Note that the node's total core count must not change, only the
distribution
of cores across varying socket counts (KNL NUMA nodes treated as
sockets by
Slurm).
-- Rename partition configuration from "Shared" to "OverSubscribe". Rename
salloc, sbatch, srun option from "--shared" to "--oversubscribe".
The old
options will continue to function. Output field names also changed in
scontrol, sinfo, squeue and sview.
-- Add SLURM_UMASK environment variable to user job.
-- knl_conf: Added new configuration parameter of CapmcPollFreq.
-- squeue: remove errant spaces in column formats for "squeue -o %all".
-- Add ARRAY_TASKS mail option to send emails to each task in a job array.
-- Change default compression library for sbcast to lz4.
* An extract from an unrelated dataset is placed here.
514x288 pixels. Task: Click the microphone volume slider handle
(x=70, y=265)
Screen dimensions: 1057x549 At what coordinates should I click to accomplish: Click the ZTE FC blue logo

-- select/cray - Initiate step node health check at start of step
termination
rather than after application completely ends so that NHC can capture
information about hung (non-killable) processes.
-- Add --units=[KMGTP] option to sacct to display values in specific
unit type.
-- Modify sacct and sacctmgr to display TRES values in converted units.
-- Modify sacctmgr to accept TRES values with [KMGTP] suffixes.
-- Replace hash function with more modern SipHash functions.
-- Add "--with-cray_dir" build/configure option.
-- BB- Only send stage_out email when stage_out is set in script.
-- Add r/w locking to file_bcast receive functions in slurmd.
-- Add TopologyParam option of "TopoOptional" to optimize network topology
only for jobs requesting it.
-- Fix build on FreeBSD.
-- Configuration parameter "CpuFreqDef" used to set default governor
for job
step not specifying --cpu-freq (previously the parameter was unused).
-- Fix sshare -o<format> to correctly display new lengths.
-- Update documentation to rename Shared option to OverSubscribe.
-- Update documentation to rename partition Priority option to
PriorityTier.
-- Prevent changing of QOS on running jobs.
-- Update accounting when changing QOS on pending jobs.
-- Add support to ntasks_per_socket in task/affinity.
-- Generate init.d and systemd service scripts in etc/ through Make rather
than at configure time to ensure all variable substitutions happen.
-- Use TaskPluginParam for default task binding if no user specified CPU
binding. User --cpu_bind option takes precident over default. No longer
any error if user --cpu_bind option does not match TaskPluginParam.
-- Make sacct and sattach work with older slurmd versions.
-- Fix protocol handling between 15.08 and 16.05 for 'scontrol show
config'.
-- Enable prefixes (e.g. info, debug, etc.) in slurmstepd debugging.